*DATA SHOWN*.

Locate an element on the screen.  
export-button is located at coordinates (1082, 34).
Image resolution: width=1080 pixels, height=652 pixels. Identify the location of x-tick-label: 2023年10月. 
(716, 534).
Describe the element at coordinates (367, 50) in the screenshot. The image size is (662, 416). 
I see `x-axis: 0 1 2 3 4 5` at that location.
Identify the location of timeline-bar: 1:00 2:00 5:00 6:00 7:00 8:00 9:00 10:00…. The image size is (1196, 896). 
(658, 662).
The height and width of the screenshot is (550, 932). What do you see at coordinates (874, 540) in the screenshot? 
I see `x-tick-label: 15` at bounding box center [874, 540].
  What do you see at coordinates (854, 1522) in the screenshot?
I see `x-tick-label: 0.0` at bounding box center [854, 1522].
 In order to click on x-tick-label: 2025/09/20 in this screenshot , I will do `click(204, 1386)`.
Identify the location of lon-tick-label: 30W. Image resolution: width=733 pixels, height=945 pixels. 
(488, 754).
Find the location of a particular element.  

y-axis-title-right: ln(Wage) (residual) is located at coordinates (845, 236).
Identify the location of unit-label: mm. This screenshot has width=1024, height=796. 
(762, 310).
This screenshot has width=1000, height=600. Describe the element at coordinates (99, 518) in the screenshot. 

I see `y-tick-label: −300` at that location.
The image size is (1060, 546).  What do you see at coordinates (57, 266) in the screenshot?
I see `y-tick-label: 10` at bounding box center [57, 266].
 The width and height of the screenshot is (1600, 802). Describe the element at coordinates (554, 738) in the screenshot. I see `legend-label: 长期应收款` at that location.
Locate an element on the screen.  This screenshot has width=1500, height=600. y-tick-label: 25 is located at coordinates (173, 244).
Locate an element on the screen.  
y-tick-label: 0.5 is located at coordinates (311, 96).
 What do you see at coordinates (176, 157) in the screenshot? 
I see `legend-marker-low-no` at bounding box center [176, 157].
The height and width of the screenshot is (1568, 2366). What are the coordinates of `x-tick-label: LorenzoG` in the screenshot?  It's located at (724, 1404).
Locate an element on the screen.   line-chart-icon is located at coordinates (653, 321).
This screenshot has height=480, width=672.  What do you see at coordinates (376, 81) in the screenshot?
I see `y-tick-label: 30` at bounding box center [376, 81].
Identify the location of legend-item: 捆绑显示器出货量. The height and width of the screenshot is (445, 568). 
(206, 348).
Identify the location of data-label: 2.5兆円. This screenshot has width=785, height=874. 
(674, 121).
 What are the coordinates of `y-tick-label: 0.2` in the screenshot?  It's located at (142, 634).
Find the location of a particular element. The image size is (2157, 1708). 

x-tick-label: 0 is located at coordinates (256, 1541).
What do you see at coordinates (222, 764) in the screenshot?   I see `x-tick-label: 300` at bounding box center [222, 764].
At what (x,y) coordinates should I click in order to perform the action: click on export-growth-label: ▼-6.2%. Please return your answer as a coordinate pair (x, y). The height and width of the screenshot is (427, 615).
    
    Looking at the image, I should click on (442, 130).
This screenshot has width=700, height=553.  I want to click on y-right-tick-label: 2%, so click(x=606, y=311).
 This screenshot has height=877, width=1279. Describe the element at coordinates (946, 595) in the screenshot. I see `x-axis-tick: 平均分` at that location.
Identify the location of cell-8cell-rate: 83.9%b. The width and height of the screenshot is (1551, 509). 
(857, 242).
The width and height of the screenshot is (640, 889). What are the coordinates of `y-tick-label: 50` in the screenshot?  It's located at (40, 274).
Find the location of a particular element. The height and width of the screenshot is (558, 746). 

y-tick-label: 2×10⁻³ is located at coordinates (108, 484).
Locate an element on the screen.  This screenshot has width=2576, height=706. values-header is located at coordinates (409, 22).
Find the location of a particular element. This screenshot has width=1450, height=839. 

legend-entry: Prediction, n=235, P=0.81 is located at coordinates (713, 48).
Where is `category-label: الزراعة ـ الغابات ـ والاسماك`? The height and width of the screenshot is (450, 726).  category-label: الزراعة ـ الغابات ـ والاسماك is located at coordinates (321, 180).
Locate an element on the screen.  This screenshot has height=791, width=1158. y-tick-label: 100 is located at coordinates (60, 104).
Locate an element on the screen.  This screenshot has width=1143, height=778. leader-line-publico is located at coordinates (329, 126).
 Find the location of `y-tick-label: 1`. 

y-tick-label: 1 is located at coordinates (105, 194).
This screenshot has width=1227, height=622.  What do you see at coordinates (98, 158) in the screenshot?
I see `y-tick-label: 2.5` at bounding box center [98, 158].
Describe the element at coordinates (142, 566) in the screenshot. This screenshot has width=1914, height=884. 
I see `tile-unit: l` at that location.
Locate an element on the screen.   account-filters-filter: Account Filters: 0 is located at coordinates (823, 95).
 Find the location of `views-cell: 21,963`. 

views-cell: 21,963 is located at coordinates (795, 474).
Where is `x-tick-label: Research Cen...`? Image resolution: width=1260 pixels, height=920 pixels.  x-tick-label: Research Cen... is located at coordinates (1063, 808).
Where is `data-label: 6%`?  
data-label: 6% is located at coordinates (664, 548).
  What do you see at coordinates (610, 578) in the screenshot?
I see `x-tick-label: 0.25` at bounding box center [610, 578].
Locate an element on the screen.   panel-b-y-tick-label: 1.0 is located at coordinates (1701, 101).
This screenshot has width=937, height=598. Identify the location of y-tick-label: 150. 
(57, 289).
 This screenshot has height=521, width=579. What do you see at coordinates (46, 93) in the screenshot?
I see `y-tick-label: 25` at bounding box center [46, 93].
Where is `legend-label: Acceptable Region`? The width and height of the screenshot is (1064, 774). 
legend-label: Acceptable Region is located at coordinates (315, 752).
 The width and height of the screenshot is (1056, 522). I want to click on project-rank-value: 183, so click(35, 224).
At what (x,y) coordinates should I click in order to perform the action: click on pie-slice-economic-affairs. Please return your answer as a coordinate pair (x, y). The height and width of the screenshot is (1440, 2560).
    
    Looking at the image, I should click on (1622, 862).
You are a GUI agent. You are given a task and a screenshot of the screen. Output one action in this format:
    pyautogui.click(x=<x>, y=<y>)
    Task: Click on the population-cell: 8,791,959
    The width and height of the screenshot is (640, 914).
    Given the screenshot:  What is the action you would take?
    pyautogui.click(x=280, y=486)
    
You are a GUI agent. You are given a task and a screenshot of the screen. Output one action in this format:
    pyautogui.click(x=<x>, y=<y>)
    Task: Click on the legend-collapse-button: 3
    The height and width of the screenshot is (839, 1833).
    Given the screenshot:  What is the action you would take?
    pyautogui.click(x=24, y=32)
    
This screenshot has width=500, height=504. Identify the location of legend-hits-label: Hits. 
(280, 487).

*YOUR GOAL*. Repeat every one of the records above word for word.

*RESPONSE BOX*.
Locate an element on the screen.  
export-button is located at coordinates (1082, 34).
Image resolution: width=1080 pixels, height=652 pixels. Identify the location of x-tick-label: 2023年10月. 
(716, 534).
Describe the element at coordinates (367, 50) in the screenshot. The image size is (662, 416). 
I see `x-axis: 0 1 2 3 4 5` at that location.
Identify the location of timeline-bar: 1:00 2:00 5:00 6:00 7:00 8:00 9:00 10:00…. The image size is (1196, 896). 
(658, 662).
The height and width of the screenshot is (550, 932). What do you see at coordinates (874, 540) in the screenshot? 
I see `x-tick-label: 15` at bounding box center [874, 540].
  What do you see at coordinates (854, 1522) in the screenshot?
I see `x-tick-label: 0.0` at bounding box center [854, 1522].
 In order to click on x-tick-label: 2025/09/20 in this screenshot , I will do `click(204, 1386)`.
Identify the location of lon-tick-label: 30W. Image resolution: width=733 pixels, height=945 pixels. 
(488, 754).
Find the location of a particular element.  

y-axis-title-right: ln(Wage) (residual) is located at coordinates (845, 236).
Identify the location of unit-label: mm. This screenshot has width=1024, height=796. 
(762, 310).
This screenshot has width=1000, height=600. Describe the element at coordinates (99, 518) in the screenshot. 

I see `y-tick-label: −300` at that location.
The image size is (1060, 546).  What do you see at coordinates (57, 266) in the screenshot?
I see `y-tick-label: 10` at bounding box center [57, 266].
 The width and height of the screenshot is (1600, 802). Describe the element at coordinates (554, 738) in the screenshot. I see `legend-label: 长期应收款` at that location.
Locate an element on the screen.  This screenshot has width=1500, height=600. y-tick-label: 25 is located at coordinates (173, 244).
Locate an element on the screen.  
y-tick-label: 0.5 is located at coordinates (311, 96).
 What do you see at coordinates (176, 157) in the screenshot? 
I see `legend-marker-low-no` at bounding box center [176, 157].
The height and width of the screenshot is (1568, 2366). What are the coordinates of `x-tick-label: LorenzoG` in the screenshot?  It's located at (724, 1404).
Locate an element on the screen.   line-chart-icon is located at coordinates (653, 321).
This screenshot has height=480, width=672.  What do you see at coordinates (376, 81) in the screenshot?
I see `y-tick-label: 30` at bounding box center [376, 81].
Identify the location of legend-item: 捆绑显示器出货量. The height and width of the screenshot is (445, 568). 
(206, 348).
Identify the location of data-label: 2.5兆円. This screenshot has width=785, height=874. 
(674, 121).
 What are the coordinates of `y-tick-label: 0.2` in the screenshot?  It's located at (142, 634).
Find the location of a particular element. The image size is (2157, 1708). 

x-tick-label: 0 is located at coordinates (256, 1541).
What do you see at coordinates (222, 764) in the screenshot?   I see `x-tick-label: 300` at bounding box center [222, 764].
At what (x,y) coordinates should I click in order to perform the action: click on export-growth-label: ▼-6.2%. Please return your answer as a coordinate pair (x, y). The height and width of the screenshot is (427, 615).
    
    Looking at the image, I should click on (442, 130).
This screenshot has width=700, height=553.  I want to click on y-right-tick-label: 2%, so click(x=606, y=311).
 This screenshot has height=877, width=1279. Describe the element at coordinates (946, 595) in the screenshot. I see `x-axis-tick: 平均分` at that location.
Identify the location of cell-8cell-rate: 83.9%b. The width and height of the screenshot is (1551, 509). 
(857, 242).
The width and height of the screenshot is (640, 889). What are the coordinates of `y-tick-label: 50` in the screenshot?  It's located at (40, 274).
Find the location of a particular element. The height and width of the screenshot is (558, 746). 

y-tick-label: 2×10⁻³ is located at coordinates (108, 484).
Locate an element on the screen.  This screenshot has width=2576, height=706. values-header is located at coordinates (409, 22).
Find the location of a particular element. This screenshot has width=1450, height=839. 

legend-entry: Prediction, n=235, P=0.81 is located at coordinates (713, 48).
Where is `category-label: الزراعة ـ الغابات ـ والاسماك`? The height and width of the screenshot is (450, 726).  category-label: الزراعة ـ الغابات ـ والاسماك is located at coordinates (321, 180).
Locate an element on the screen.  This screenshot has height=791, width=1158. y-tick-label: 100 is located at coordinates (60, 104).
Locate an element on the screen.  This screenshot has width=1143, height=778. leader-line-publico is located at coordinates (329, 126).
 Find the location of `y-tick-label: 1`. 

y-tick-label: 1 is located at coordinates (105, 194).
This screenshot has width=1227, height=622.  What do you see at coordinates (98, 158) in the screenshot?
I see `y-tick-label: 2.5` at bounding box center [98, 158].
Describe the element at coordinates (142, 566) in the screenshot. This screenshot has width=1914, height=884. 
I see `tile-unit: l` at that location.
Locate an element on the screen.   account-filters-filter: Account Filters: 0 is located at coordinates (823, 95).
 Find the location of `views-cell: 21,963`. 

views-cell: 21,963 is located at coordinates (795, 474).
Where is `x-tick-label: Research Cen...`? Image resolution: width=1260 pixels, height=920 pixels.  x-tick-label: Research Cen... is located at coordinates (1063, 808).
Where is `data-label: 6%`?  
data-label: 6% is located at coordinates (664, 548).
  What do you see at coordinates (610, 578) in the screenshot?
I see `x-tick-label: 0.25` at bounding box center [610, 578].
Locate an element on the screen.   panel-b-y-tick-label: 1.0 is located at coordinates (1701, 101).
This screenshot has width=937, height=598. Identify the location of y-tick-label: 150. 
(57, 289).
 This screenshot has height=521, width=579. What do you see at coordinates (46, 93) in the screenshot?
I see `y-tick-label: 25` at bounding box center [46, 93].
Where is `legend-label: Acceptable Region`? The width and height of the screenshot is (1064, 774). 
legend-label: Acceptable Region is located at coordinates (315, 752).
 The width and height of the screenshot is (1056, 522). I want to click on project-rank-value: 183, so click(35, 224).
At what (x,y) coordinates should I click in order to perform the action: click on pie-slice-economic-affairs. Please return your answer as a coordinate pair (x, y). The height and width of the screenshot is (1440, 2560).
    
    Looking at the image, I should click on (1622, 862).
You are a GUI agent. You are given a task and a screenshot of the screen. Output one action in this format:
    pyautogui.click(x=<x>, y=<y>)
    Task: Click on the population-cell: 8,791,959
    The width and height of the screenshot is (640, 914).
    Given the screenshot:  What is the action you would take?
    pyautogui.click(x=280, y=486)
    
You are a GUI agent. You are given a task and a screenshot of the screen. Output one action in this format:
    pyautogui.click(x=<x>, y=<y>)
    Task: Click on the legend-collapse-button: 3
    The height and width of the screenshot is (839, 1833).
    Given the screenshot:  What is the action you would take?
    pyautogui.click(x=24, y=32)
    
This screenshot has width=500, height=504. Identify the location of legend-hits-label: Hits. 
(280, 487).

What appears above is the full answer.